How to complete this task:
Throughout the material below, count the lines that include the string "screenshot", then report only the resulting number.

*** Opening Exercise materials ***

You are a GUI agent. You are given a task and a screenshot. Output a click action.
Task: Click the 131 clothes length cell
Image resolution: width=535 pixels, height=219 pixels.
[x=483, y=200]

*** Closing Exercise materials ***
*** Opening Exercise materials ***

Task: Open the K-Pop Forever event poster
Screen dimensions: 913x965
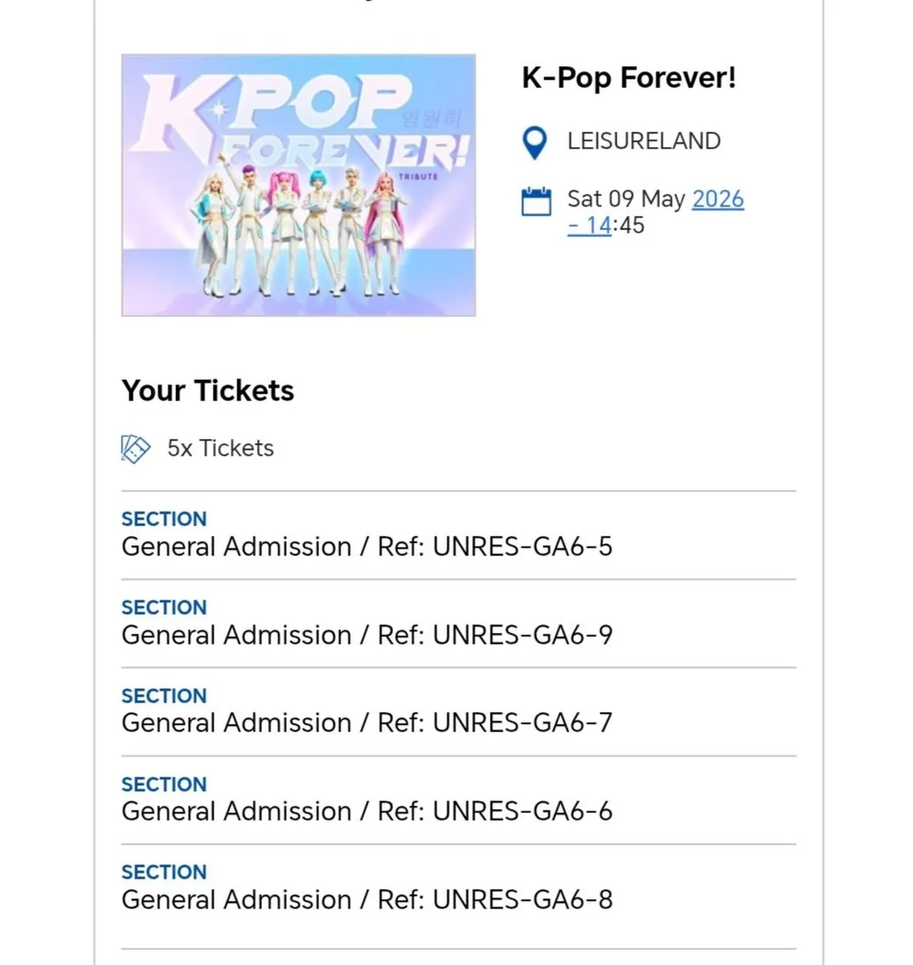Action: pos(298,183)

*** Closing Exercise materials ***
*** Opening Exercise materials ***

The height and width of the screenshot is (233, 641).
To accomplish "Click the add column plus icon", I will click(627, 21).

*** Closing Exercise materials ***

Output for this exercise:
2